Plantation forests and biodiversity: oxymoron or opportunity?

Losses of natural and semi-natural forests, mostly to agriculture, are a significant concern for biodiversity. Against this trend, the area of intensively managed plantation forests increases, and there is much debate about the implications for biodiversity. We provide a comprehensive review of the function of plantation forests as habitat compared with other land cover, examine the effects on biodiversity at the landscape scale, and synthesise context-specific effects of plantation forestry on biodiversity. Natural forests are usually more suitable as habitat for a wider range of native forest species than plantation forests but there is abundant evidence that plantation forests can provide valuable habitat, even for some threatened and endangered species, and may contribute to the conservation of biodiversity by various mechanisms. In landscapes where forest is the natural land cover, plantation forests may represent a low-contrast matrix, and afforestation of agricultural land can assist conservation by providing complementary forest habitat, buffering edge effects, and increasing connectivity. In contrast, conversion of natural forests and afforestation of natural non-forest land is detrimental.

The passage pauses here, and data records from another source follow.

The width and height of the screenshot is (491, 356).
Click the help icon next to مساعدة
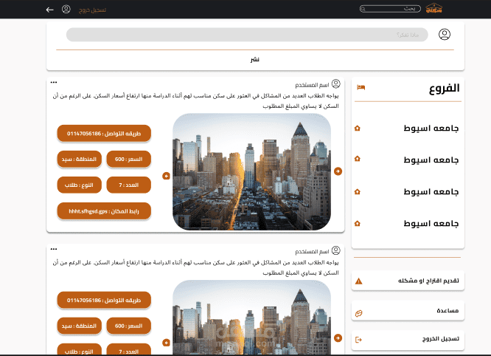pyautogui.click(x=359, y=313)
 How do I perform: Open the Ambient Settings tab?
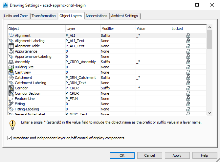[125, 16]
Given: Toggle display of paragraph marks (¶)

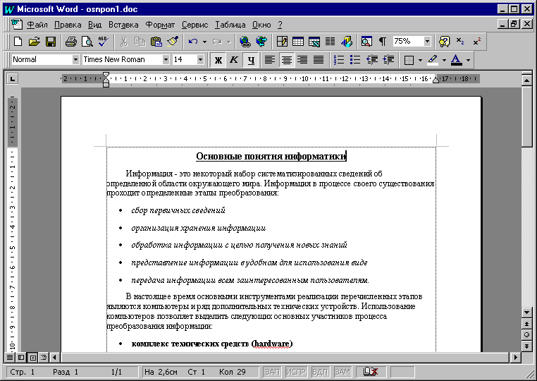Looking at the screenshot, I should (x=383, y=42).
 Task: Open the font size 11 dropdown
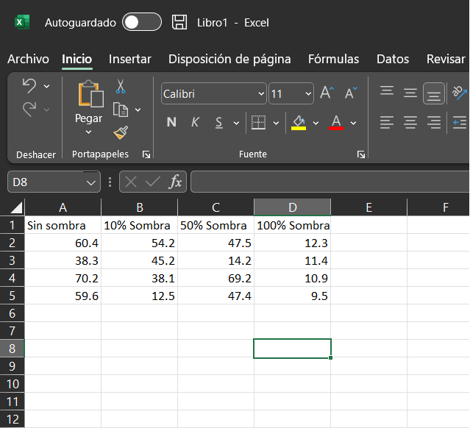pyautogui.click(x=307, y=94)
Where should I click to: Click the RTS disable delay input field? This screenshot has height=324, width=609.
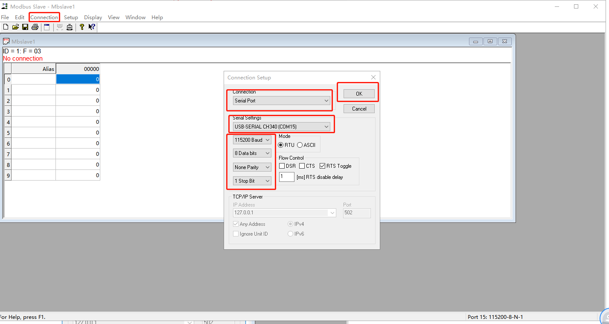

However, regional deforestation pressure for agricultural development may render plantation forestry a ‘lesser evil’ if forest managers protect indigenous vegetation remnants. We provide numerous context-specific examples and case studies to assist impact assessments of plantation forestry, and we offer a range of management recommendations. This paper also serves as an introduction and background paper to this special issue on the effects of plantation forests on biodiversity.